Vertrauensschaden Definition

Eine (zulässige und begründete) Anfechtung hat für den Vertragspartner oft negative Folgen. Er hat darauf vertraut, dass das Geschäft zustande kommt, hat z. B. frische Blumen für eine Kundin vorbestellt – und diese verderben jetzt. Er hat einen Vertrauensschaden erlitten.
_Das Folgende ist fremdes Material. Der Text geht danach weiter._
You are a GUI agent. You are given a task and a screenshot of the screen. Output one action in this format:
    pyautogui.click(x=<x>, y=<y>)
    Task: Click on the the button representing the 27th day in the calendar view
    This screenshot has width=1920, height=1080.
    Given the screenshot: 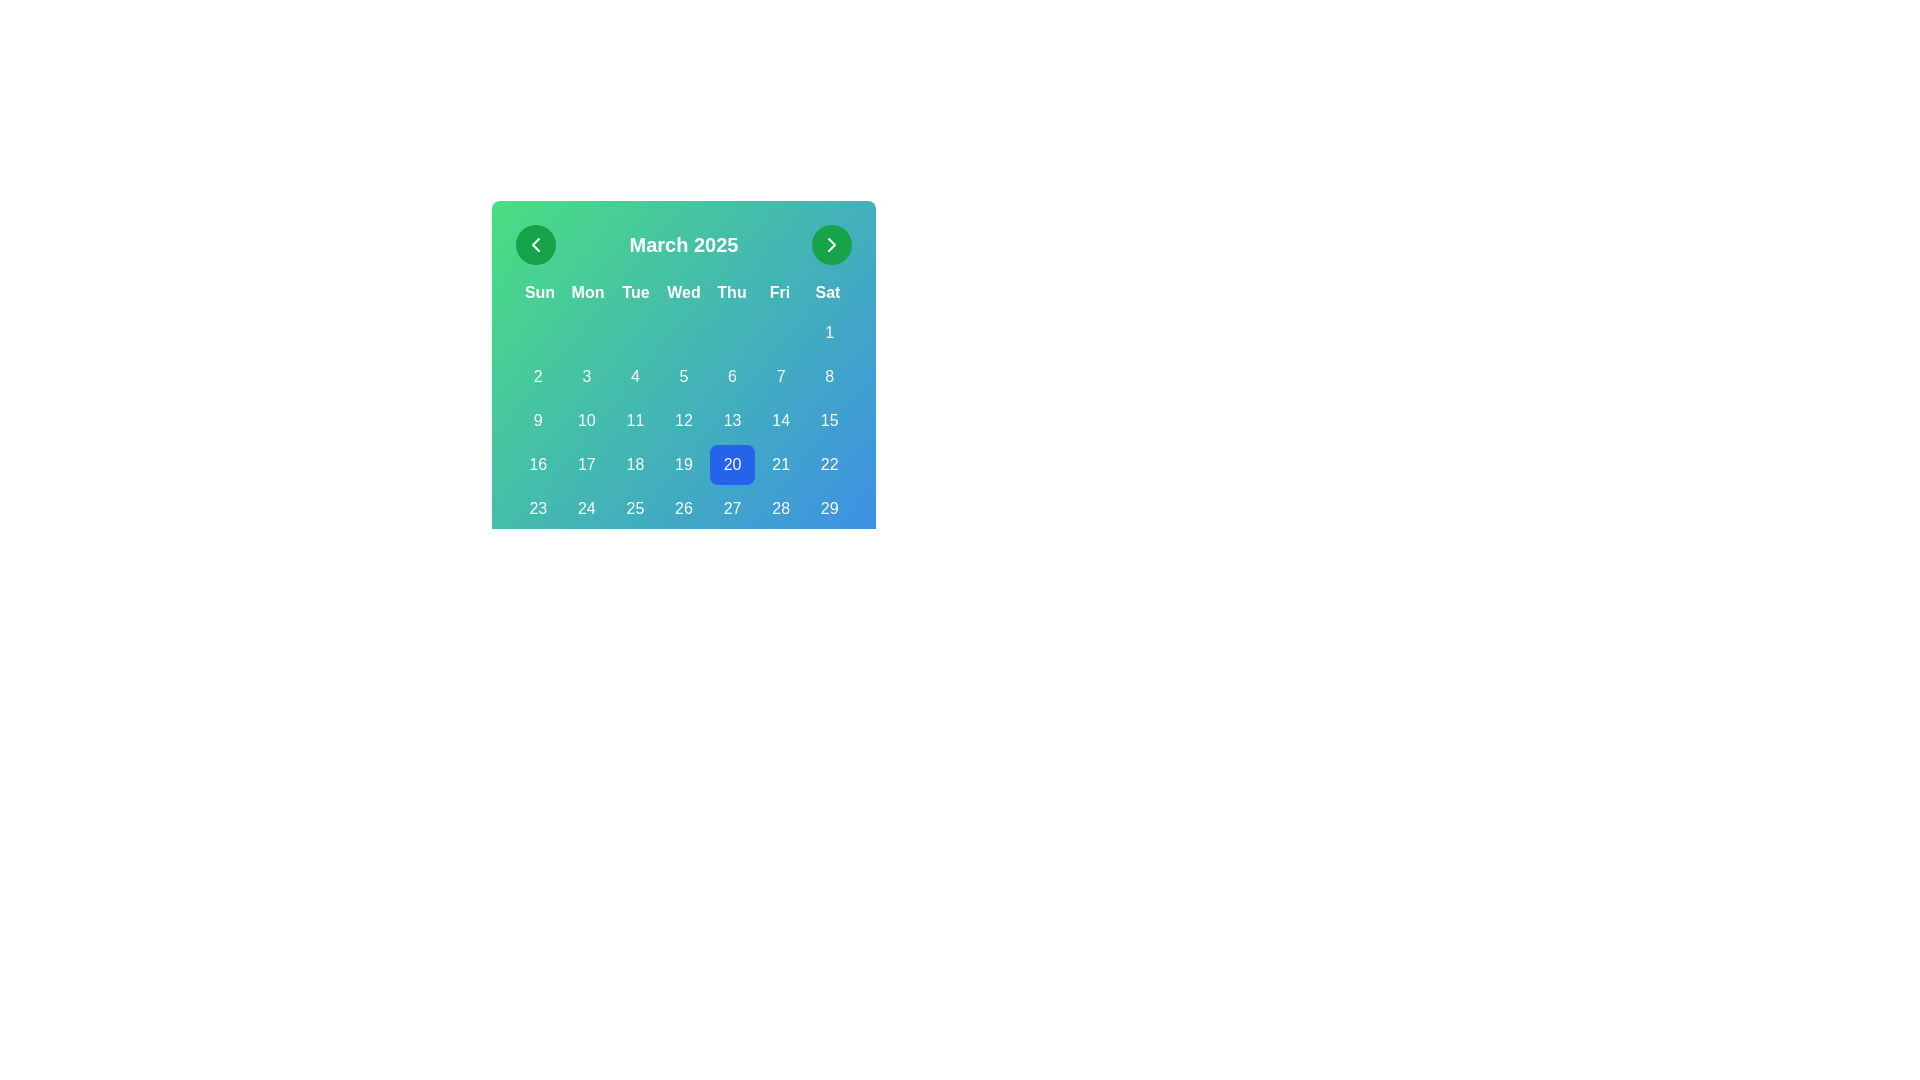 What is the action you would take?
    pyautogui.click(x=731, y=508)
     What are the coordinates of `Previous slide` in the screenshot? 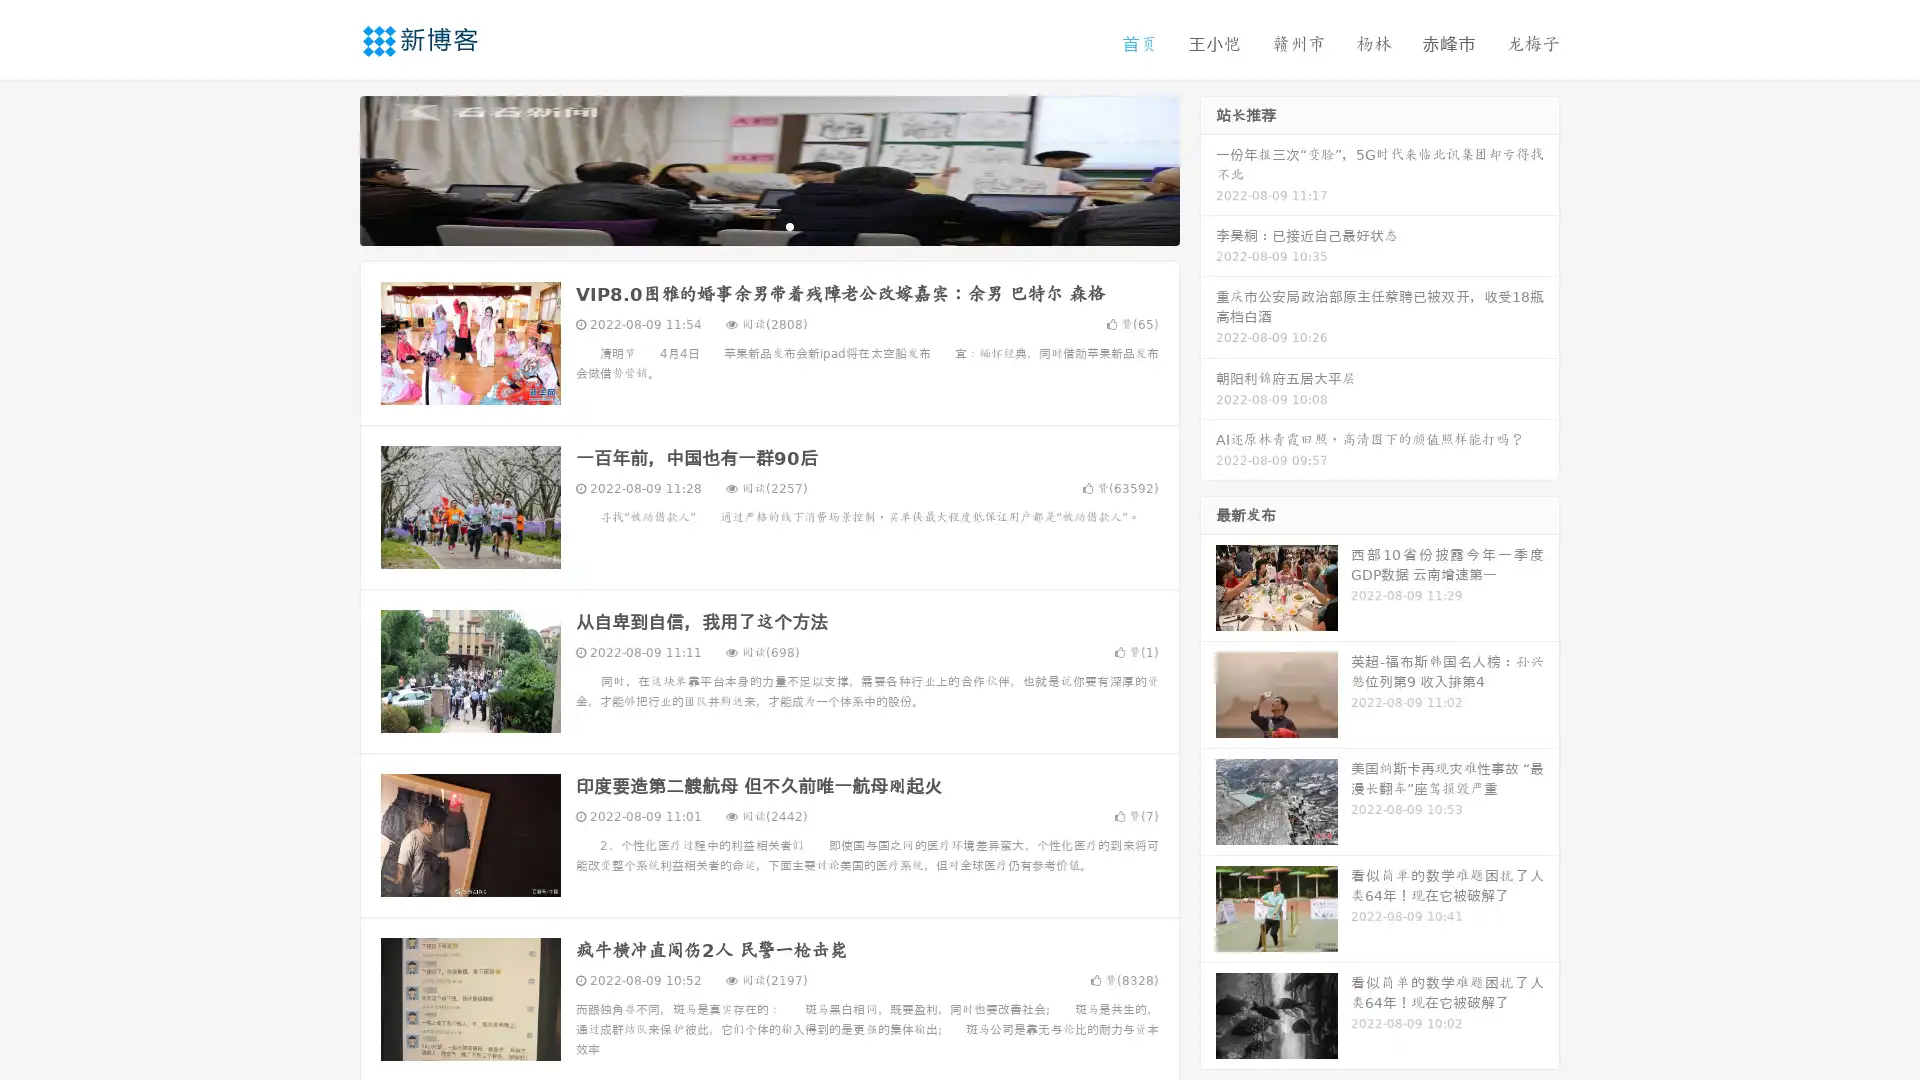 It's located at (330, 168).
Deshalb begründet § 122 BGB unter bestimmten Bedingungen eine Schadensersatzpflicht des Anfechtenden.

Ficht Anton z. B. – rechtlich zulässig und gut begründet – aufgrund eines Eigenschafts-, Inhalts- oder Übermittlungsirrtums seine Willenserklärung gegenüber Berta an, muss er Berta (oder einem Dritten) gegenüber den Schaden ersetzen, den diese erlitten hat, weil sie auf die Gültigkeit der Erklärung vertraut hat (zumindest wenn die Beschädigte (Berta) den Grund der Nichtigkeit oder der Anfechtbarkeit nicht kannte oder kennen musste, § 122 Abs. 2 BGB).

Der maximale Schadensersatz ist begrenzt auf den Betrag des Interesses, welches der andere oder der Dritte an der Gültigkeit der Erklärung hat.

Für den Vertragspartner soll es dadurch im Ergebnis so sein, als wäre das Geschäft nie ein Thema gewesen.

Der Vertrauensschaden wird auch als negatives Interesse bezeichnet: der Schadensersatz kann nicht das Geschäft ersetzen (z. B. den entgangenen Gewinn aus dem Geschäft), aber zumindest dafür sorgen, dass kein Schaden übrig bleibt (und der Vertragspartner auf seinen Kosten sitzen bleibt).

Den Vertrauensschaden gibt es nicht nur im Falle der Anfechtung, sondern auch in anderen Fällen, z. B. § 179 Abs. 2 BGB (Vertreter ohne Vertretungsmacht).